À la page cinq, à plusieurs reprises, leurs juvéniles arborescences philosophiques qui détachent les feuillets du livre de Job et qui engendrent, à partir de ce système désuet, la fabrication du jean en procédant toujours par ordres d’idées.
À la page six, une eau de Javel fossilisée qui ondoie comme le karma des chamanes de Sibérie ; et leur tradition orale qui flotte, comme le vaisseau de commerce baptisé le Nostromo, en procurant des profits juteux.
À la page sept : une grande variété d’humanoïdes extraterrestres qui délivre ses joules ; ses joules qui ballonnent leur exosquelette et qui survivent aux outrages du temps. À la page huit, étrangement, les os de leur thorax qui ont éclatés et qui confondent leur jugement.

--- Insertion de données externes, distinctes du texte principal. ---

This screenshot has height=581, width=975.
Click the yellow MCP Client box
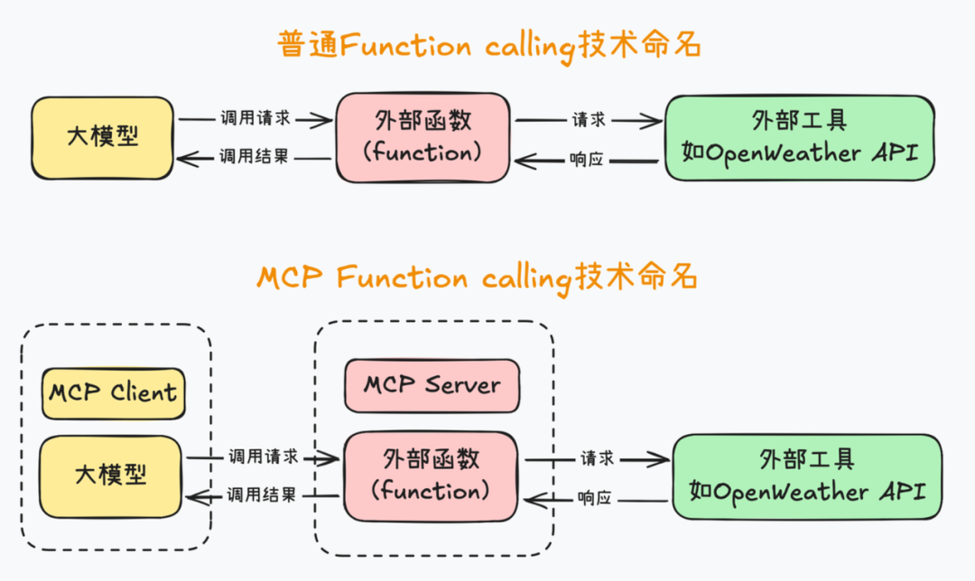(x=114, y=393)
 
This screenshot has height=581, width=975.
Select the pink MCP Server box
(x=432, y=386)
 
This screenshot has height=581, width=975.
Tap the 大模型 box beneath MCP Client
(x=110, y=475)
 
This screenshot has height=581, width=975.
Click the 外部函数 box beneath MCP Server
(x=432, y=476)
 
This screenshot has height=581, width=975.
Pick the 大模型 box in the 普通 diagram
(x=102, y=138)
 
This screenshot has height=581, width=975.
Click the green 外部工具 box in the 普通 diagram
(x=799, y=137)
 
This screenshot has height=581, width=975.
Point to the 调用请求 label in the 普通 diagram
(x=254, y=118)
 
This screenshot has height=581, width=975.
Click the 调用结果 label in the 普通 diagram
(x=254, y=157)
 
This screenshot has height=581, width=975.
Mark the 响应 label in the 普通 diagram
(x=587, y=159)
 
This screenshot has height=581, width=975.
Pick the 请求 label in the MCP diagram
(x=598, y=458)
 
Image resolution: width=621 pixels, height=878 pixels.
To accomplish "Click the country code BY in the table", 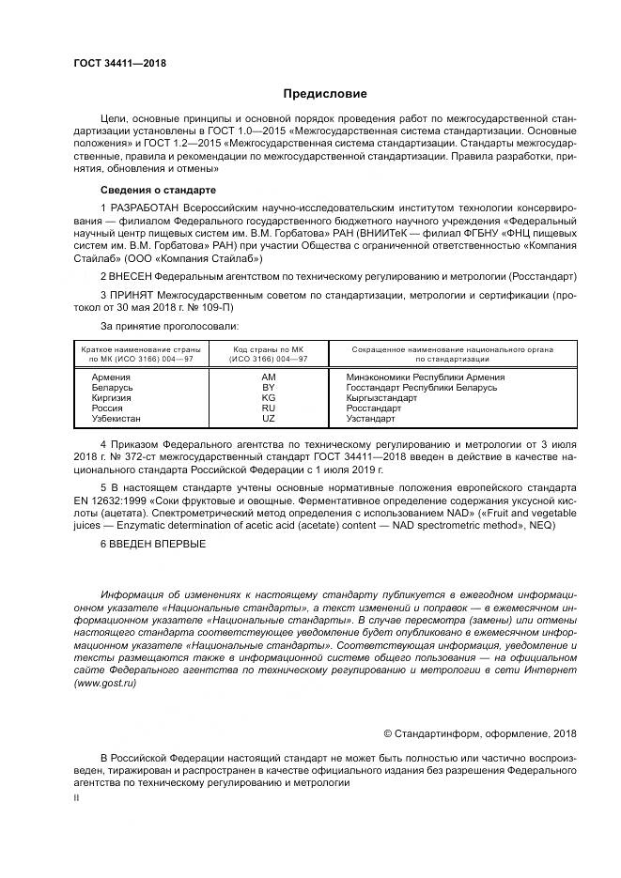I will [x=269, y=386].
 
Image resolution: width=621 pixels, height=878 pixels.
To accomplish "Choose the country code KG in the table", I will [x=269, y=397].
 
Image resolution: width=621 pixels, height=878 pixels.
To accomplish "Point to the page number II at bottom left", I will [x=77, y=797].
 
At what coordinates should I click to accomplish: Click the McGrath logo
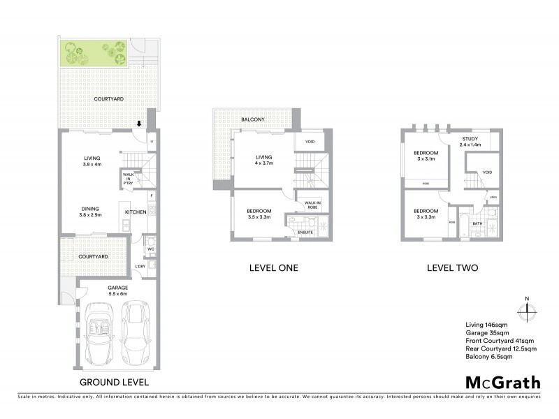click(502, 382)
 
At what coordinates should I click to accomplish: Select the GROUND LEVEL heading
click(113, 382)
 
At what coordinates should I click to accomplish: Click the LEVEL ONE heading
click(274, 267)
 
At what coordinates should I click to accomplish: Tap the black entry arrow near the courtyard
click(139, 124)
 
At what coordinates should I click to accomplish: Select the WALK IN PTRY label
click(128, 179)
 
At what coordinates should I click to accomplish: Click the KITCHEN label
click(135, 212)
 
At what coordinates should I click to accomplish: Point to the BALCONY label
click(252, 120)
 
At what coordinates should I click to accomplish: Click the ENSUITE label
click(305, 232)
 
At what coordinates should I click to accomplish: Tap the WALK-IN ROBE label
click(311, 205)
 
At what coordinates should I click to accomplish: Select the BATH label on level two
click(478, 223)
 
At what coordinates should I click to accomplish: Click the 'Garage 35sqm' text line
click(487, 332)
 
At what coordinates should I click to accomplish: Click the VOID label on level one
click(310, 142)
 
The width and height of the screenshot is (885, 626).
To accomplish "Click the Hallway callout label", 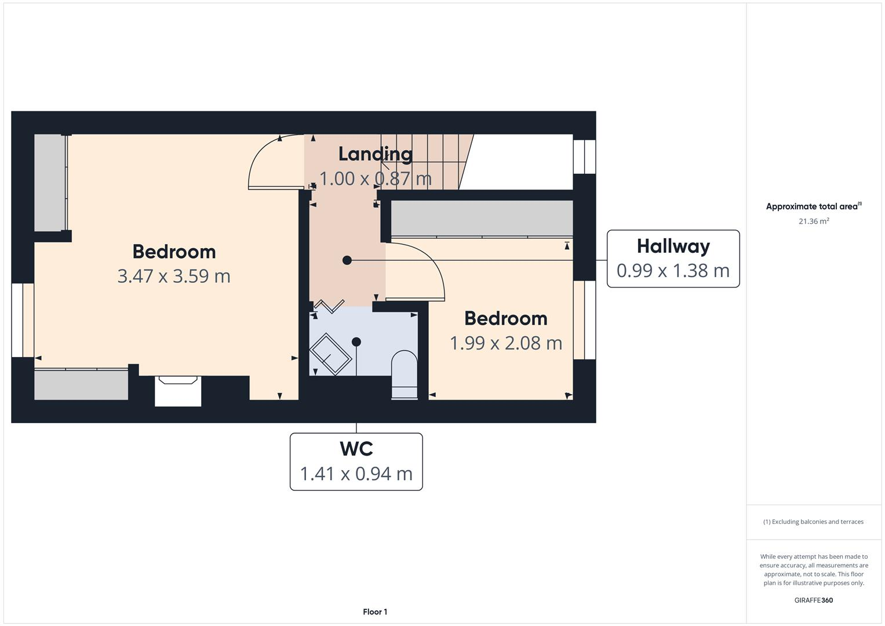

Leur parenté avec notre espèce s’arrête là.
À la page neuf, la fulgurance de la pensée logique et judiciaire qui ébauche leur progression filmée par la caméra ; cette fulgurance qui se hisse hors de son huis-clos d’origine pour revenir à l’assaut et, bien malgré elle, elle s’incarne dans les jantes des roues motrices qui sont clouées latéralement.
À la page dix, l’étape du perfectionnement : le sabre du samouraï et le lasso du cow-boy pour imaginer la fin de ce testament aussitôt téléchargé sur tous les serveurs de l’Empire fraîchement établis.